Bonjour, est-il possible que votre algorithme reçois comme paramètre une matrice de distance au lieu d'une matrice(N_samples,N_Features).
Si oui, quel paramètre permet de spécifier le type de la matrice d'entré. merci
it gives me the same result of scikit kmeans. How is it possible? I have set kernel='rbf'
This is great! Many thanks
What other kernels can we use? Could you give some info on how to use different kernels?
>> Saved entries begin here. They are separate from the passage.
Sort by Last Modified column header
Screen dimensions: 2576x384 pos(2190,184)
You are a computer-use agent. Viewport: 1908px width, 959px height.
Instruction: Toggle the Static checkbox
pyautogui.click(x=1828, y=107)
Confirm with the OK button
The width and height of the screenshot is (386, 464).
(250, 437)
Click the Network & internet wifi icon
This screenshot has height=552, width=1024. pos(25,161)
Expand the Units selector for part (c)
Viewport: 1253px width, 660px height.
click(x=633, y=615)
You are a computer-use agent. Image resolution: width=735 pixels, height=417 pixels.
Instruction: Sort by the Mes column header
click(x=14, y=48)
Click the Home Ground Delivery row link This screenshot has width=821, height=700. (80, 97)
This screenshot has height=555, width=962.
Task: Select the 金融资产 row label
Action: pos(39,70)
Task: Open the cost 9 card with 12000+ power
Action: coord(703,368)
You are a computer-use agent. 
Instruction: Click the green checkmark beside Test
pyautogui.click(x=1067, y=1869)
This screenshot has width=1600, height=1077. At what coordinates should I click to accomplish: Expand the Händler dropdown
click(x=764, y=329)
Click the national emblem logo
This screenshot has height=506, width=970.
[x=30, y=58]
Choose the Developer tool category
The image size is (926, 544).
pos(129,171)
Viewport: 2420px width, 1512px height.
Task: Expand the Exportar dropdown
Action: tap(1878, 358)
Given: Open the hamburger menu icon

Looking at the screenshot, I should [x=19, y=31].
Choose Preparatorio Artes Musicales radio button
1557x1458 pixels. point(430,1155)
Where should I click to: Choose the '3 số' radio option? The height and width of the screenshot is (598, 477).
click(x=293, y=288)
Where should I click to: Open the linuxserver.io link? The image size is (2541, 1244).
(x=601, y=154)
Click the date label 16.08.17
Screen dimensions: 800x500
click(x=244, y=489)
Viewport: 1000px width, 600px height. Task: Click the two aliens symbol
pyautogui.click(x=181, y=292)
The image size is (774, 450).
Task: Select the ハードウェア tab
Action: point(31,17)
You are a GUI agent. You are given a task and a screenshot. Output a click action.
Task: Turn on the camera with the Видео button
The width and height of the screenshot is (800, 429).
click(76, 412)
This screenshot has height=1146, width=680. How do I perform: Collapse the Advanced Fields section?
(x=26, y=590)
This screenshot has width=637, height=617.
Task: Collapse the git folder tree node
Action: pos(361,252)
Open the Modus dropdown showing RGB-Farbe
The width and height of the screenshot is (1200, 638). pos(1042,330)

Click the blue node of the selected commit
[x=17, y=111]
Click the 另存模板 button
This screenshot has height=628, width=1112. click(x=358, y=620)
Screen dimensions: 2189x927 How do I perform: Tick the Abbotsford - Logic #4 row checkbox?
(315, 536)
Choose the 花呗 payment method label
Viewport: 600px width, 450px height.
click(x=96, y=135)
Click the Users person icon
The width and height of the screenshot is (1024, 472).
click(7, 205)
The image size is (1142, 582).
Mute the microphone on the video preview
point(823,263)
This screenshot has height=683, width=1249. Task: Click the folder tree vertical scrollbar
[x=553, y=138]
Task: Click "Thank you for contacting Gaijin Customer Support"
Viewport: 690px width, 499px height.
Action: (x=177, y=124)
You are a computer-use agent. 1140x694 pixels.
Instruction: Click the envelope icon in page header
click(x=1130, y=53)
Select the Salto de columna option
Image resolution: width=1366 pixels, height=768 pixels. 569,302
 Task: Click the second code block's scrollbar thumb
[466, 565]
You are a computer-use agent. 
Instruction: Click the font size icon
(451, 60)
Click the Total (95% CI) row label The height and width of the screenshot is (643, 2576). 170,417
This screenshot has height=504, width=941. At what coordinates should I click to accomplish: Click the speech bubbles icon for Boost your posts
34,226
Is there a way to make this not fail when an empty cluster is found?
How can I use kmeans++ using the same code?
Important not for everyone:
If You are looking for "gaussian kernel" just pass 'rbf' as "metric".
Sometimes I forget it.
Any advice on how to extend this to multi-kernel k-means?
The code was written for Python 2 and you're using Python 3. Replace xrange by range and print ... by print(...).
Sure, go ahead!
How to get the cluster centers, any idea?
@amueller Sorry for late reply (why no notifcations in gists?!). I haven't compared it to other algorithms but I am open to inclusion in scikit-learn if someone wants to work on it.